Aku bahkan masih tidak tahu mau dibawa kemana jalan cerita ini, mengeluh saja sambil mengunyah pop corn.

Hampir tertidur karena kebosanan, aku terbangun karena suara aneh diujung sana. Dasar anak muda, kukira aku bisa mendengar suara lain setelah jauh-jauh ke bioskop namun ini juga yang aku dengar.

Memang, kemanapun kita pergi sebuah stigma akan terus ada pada diri kita, menjengkelkan memang tapi ya mau bagaimana lagi begitulah kehidupan yang aneh ini. Astaga filmnya semakin aneh.

Perhatianku terus beralih tak nyaman melihat film yang menggambarkan para lelaki tua tengah bergurau sambil memainkan boneka, belum lagi perut gendutnya yang terus-terusan melahap makanan. Kukira adegan ini seharusnya menjadi potongan adegan makan siang biasa, kalau tahu seaneh ini aku seharusnya diam saja di depan gedung putih, sudah aneh.

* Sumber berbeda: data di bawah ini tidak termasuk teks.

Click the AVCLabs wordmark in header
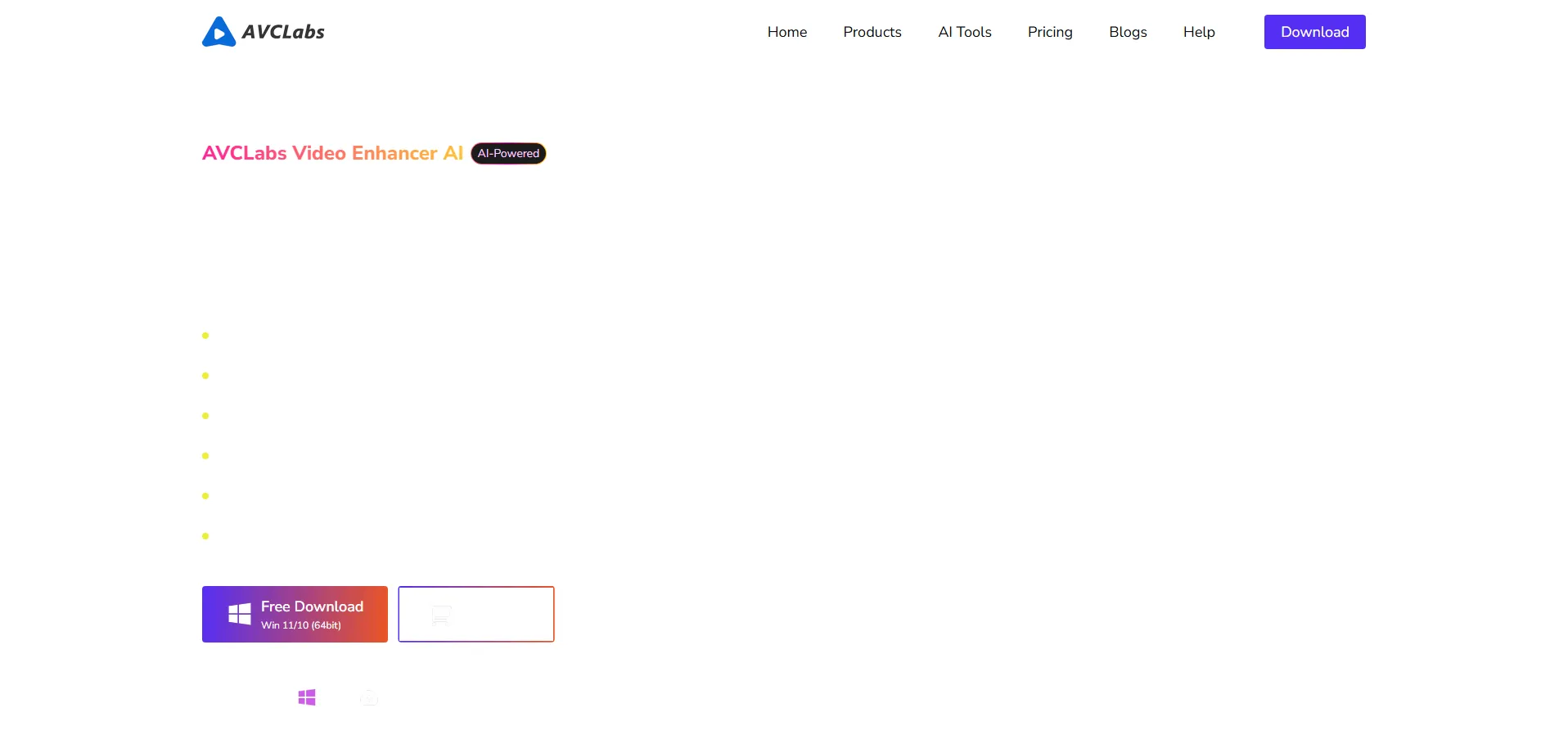point(283,32)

Sibuk mencari perhatian lain, aku melihat perempuan di ujung sana tengah sibuk sekali menekan ponselnya berkali-kali, deringnya memang sudah terdengar sejak tadi. Tapi anehnya ia tidak berusaha untuk mematikan panggilan tersebut, hanya raut kesal dan rambutnya yang acak-acakan, memang ada-ada saja.

Cola ku sudah habis setengah, dan setengahnya lagi terganti dengan es batu yang telah mencair. Lalu masuk sosok dengan jaket tebal dan tudung kepala yang menutupi sekujur tubuhnya, posturnya tidak begitu asing.

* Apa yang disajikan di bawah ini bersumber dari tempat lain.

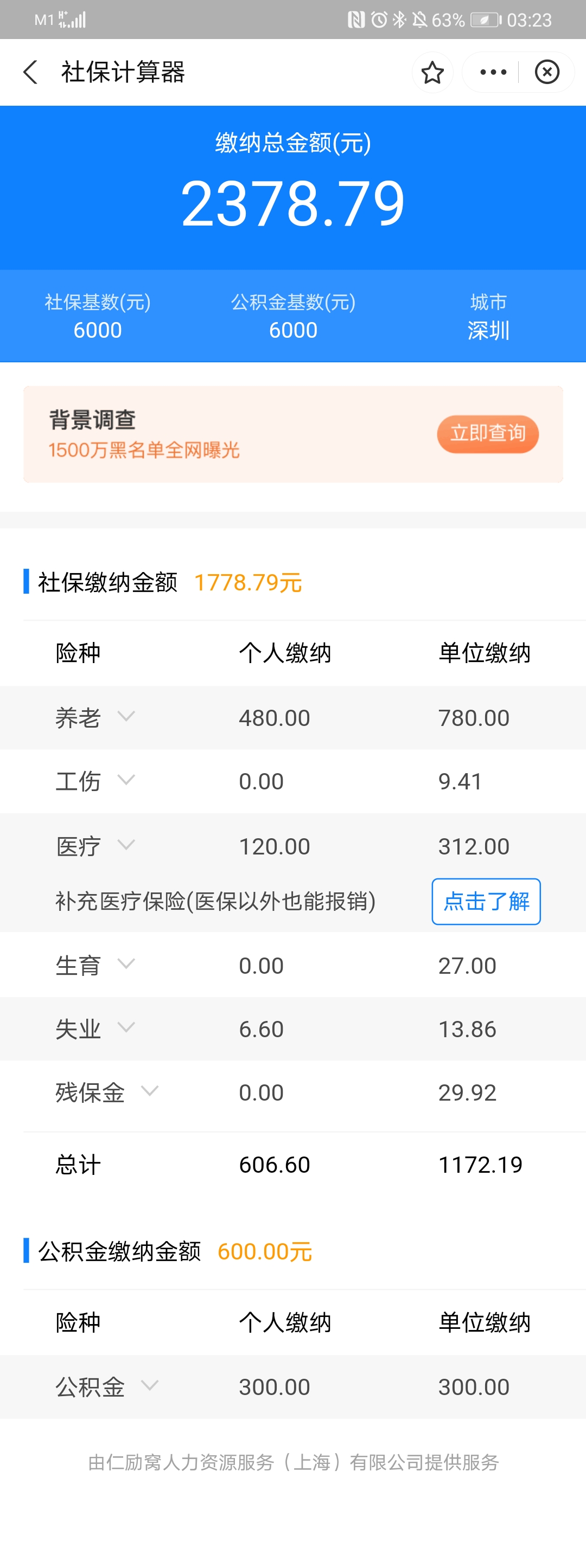Tap the alarm clock status icon
Viewport: 586px width, 1568px height.
click(379, 20)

Ia pasti pengunjung gelap yang masuk tanpa tiket, sudah pakaiannya gelap tambah gelap saja dirinya, pikirku sambil terkekeh. Jika tak salah ingat sepertinya aku pernah melihat sosok tadi beberap menit lalu.

Bukankah ia terlihat seperti penjaga karcis pada film ini, memang aneh sih ada petugas transportasi dengan pakaian seperti itu, apa mungkin ia penjual tiket ilegal. Sudah kubilang film ini memang sudah aneh sejak awal. Tapi yasudah, setidaknya aku tak harus pulang lebih awal.

Kurasa film tersebut telah mencapai penghujung cerita, sudah bisa kutebak akhirnya si pemeran utama akan menikah dengan peliharaannya yang terus menggodanya sejak awal. Sudahlah aku mau keluar saja mengopi di depan sepertinya lebih menarik.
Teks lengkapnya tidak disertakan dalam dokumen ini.